# [DIRECTIONS]
Repeat exactly, and only, the lines from the one holding "Viewport: 1873px width, 969px height." through the last line of the records below.

# [DATA FOR REVIEW]
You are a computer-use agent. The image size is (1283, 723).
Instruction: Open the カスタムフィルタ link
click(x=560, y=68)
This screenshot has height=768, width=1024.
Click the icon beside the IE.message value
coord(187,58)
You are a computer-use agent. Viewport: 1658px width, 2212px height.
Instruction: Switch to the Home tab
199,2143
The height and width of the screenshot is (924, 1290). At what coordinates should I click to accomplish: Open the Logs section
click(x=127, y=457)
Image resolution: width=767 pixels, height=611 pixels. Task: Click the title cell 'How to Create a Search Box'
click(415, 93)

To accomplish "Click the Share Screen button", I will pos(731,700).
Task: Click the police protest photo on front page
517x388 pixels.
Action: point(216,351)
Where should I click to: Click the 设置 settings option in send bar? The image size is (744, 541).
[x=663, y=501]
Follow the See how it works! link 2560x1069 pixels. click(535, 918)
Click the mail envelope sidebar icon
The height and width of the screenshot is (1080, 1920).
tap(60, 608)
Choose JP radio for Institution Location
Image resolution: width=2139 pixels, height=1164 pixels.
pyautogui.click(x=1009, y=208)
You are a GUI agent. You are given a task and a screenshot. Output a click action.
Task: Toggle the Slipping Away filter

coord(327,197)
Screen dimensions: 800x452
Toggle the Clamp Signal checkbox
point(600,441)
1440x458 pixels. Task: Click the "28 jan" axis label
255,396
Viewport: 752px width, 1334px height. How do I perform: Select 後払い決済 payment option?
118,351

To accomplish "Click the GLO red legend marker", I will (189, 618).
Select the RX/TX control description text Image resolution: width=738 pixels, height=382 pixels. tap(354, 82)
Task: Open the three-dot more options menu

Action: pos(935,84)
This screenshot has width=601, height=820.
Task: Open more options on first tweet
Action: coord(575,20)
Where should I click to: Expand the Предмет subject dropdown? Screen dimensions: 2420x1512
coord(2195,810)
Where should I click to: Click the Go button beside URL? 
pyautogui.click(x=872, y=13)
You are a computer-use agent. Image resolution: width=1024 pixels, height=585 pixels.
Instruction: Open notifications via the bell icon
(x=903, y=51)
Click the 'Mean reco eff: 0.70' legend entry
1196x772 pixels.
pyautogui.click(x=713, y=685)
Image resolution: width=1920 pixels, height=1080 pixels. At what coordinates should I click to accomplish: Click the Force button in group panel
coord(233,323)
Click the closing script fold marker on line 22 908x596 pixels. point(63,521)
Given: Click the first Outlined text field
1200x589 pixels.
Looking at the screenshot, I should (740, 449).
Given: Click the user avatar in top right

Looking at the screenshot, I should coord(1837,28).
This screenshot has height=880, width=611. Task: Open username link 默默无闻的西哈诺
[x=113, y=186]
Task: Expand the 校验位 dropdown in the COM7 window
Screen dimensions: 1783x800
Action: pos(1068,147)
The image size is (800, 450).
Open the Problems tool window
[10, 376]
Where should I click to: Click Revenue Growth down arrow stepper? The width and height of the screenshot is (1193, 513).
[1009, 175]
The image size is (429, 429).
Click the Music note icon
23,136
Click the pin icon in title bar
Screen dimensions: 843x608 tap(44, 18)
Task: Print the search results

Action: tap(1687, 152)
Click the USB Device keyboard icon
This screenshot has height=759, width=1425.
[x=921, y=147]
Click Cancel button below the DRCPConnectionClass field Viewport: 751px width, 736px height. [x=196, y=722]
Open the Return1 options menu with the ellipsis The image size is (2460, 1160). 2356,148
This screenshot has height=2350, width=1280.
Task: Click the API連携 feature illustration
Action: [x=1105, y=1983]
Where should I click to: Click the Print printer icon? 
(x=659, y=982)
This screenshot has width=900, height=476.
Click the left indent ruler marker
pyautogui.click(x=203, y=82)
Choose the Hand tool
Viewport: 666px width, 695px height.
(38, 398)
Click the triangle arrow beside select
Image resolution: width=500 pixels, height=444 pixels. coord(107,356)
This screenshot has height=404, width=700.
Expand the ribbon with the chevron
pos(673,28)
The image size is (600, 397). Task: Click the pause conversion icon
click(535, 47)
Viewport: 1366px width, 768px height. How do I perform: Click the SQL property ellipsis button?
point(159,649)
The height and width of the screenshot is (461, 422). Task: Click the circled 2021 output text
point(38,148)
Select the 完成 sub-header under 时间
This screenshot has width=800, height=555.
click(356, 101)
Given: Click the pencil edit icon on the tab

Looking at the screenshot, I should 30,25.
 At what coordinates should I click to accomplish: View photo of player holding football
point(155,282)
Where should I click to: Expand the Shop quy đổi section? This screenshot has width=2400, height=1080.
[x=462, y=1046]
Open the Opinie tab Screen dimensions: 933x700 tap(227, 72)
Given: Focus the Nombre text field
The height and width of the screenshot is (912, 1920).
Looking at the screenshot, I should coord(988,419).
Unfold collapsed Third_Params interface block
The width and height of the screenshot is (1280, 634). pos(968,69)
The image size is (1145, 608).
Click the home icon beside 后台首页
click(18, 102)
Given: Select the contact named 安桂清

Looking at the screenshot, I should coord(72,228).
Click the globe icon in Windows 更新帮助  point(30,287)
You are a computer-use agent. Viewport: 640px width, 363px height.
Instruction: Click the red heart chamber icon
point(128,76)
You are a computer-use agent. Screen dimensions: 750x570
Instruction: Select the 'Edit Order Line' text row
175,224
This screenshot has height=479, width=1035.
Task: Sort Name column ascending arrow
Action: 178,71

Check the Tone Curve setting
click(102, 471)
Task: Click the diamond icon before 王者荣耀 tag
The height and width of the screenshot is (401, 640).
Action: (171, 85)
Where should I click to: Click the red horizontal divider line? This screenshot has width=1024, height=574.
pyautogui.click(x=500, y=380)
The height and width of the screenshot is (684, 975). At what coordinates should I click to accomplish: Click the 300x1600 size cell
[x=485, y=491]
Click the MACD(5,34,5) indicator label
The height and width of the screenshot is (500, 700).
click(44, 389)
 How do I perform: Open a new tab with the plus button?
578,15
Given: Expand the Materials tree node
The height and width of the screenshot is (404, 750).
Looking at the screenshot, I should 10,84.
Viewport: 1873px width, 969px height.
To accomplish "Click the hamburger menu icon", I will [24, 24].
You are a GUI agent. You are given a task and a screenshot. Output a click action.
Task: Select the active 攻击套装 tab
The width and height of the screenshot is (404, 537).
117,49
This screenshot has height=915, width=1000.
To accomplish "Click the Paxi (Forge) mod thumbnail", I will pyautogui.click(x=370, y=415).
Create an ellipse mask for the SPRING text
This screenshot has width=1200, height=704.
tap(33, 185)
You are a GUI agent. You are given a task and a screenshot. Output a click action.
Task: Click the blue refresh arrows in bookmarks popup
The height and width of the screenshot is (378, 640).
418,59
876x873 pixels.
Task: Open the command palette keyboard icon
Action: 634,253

# [ANSWER AREA]
Viewport: 1873px width, 969px height.
To accomplish "Click the hamburger menu icon", I will [24, 24].
You are a GUI agent. You are given a task and a screenshot. Output a click action.
Task: Select the active 攻击套装 tab
The width and height of the screenshot is (404, 537).
117,49
This screenshot has height=915, width=1000.
To accomplish "Click the Paxi (Forge) mod thumbnail", I will pyautogui.click(x=370, y=415).
Create an ellipse mask for the SPRING text
This screenshot has width=1200, height=704.
tap(33, 185)
You are a GUI agent. You are given a task and a screenshot. Output a click action.
Task: Click the blue refresh arrows in bookmarks popup
The height and width of the screenshot is (378, 640).
418,59
876x873 pixels.
Task: Open the command palette keyboard icon
Action: 634,253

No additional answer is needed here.